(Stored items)
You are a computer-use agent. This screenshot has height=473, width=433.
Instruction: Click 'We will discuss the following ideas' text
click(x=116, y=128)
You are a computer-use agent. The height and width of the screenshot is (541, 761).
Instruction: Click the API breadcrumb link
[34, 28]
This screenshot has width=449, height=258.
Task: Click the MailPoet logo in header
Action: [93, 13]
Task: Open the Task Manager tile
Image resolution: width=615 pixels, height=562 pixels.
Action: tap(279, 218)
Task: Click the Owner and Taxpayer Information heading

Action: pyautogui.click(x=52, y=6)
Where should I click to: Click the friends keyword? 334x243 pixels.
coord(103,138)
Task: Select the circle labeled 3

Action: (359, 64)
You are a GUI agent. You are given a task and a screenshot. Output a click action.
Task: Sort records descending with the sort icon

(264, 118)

...

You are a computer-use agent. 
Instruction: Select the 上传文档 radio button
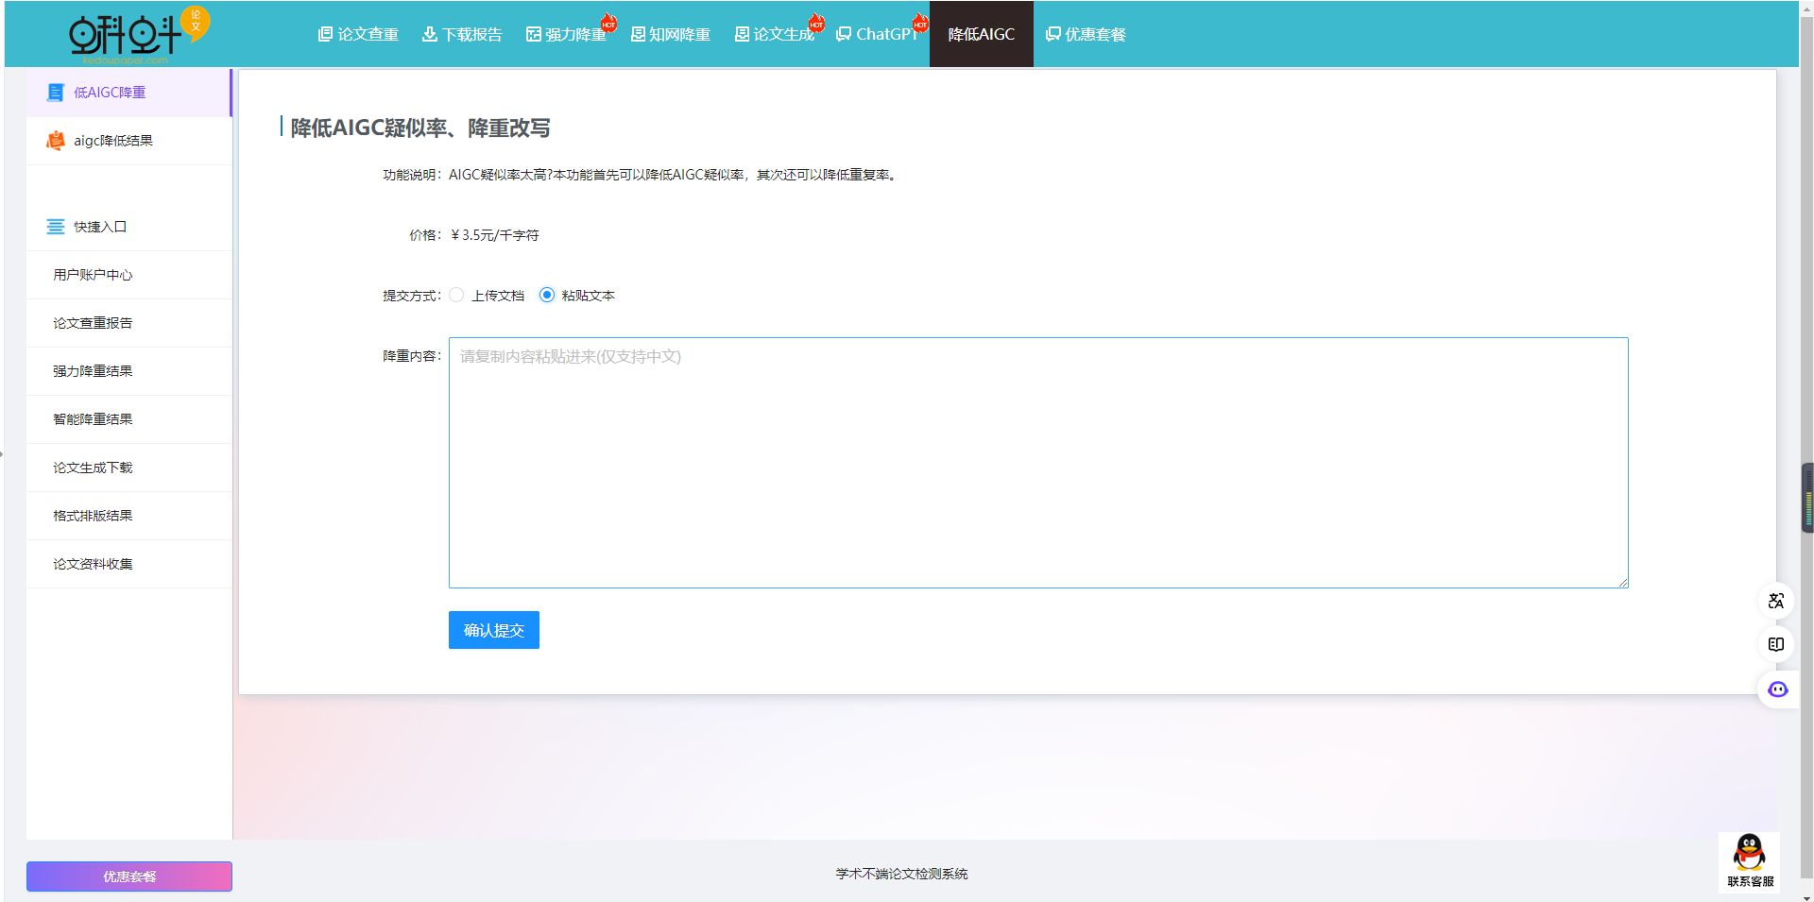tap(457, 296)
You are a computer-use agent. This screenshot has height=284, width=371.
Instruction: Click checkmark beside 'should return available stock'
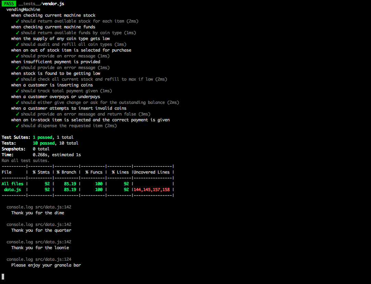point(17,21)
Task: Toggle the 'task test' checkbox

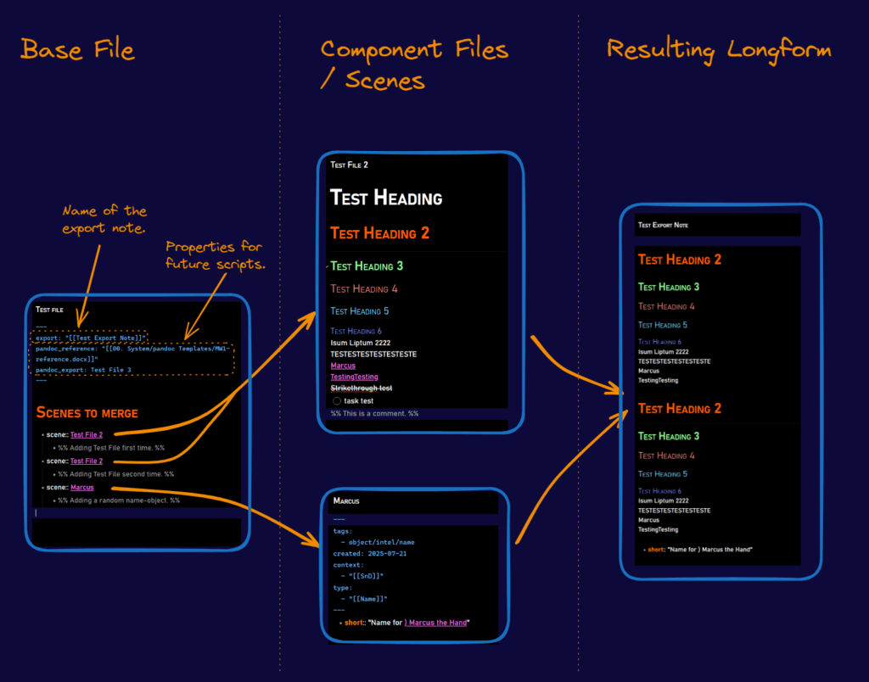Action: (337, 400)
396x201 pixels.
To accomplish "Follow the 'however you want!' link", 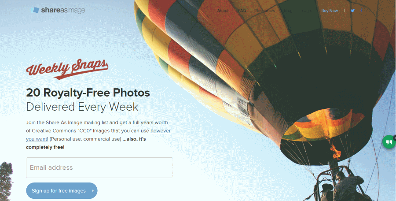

» **Directions for this task**: Among the lines of the data above, count those containing the word "agent" and report the total alone.

» **Reply**: 5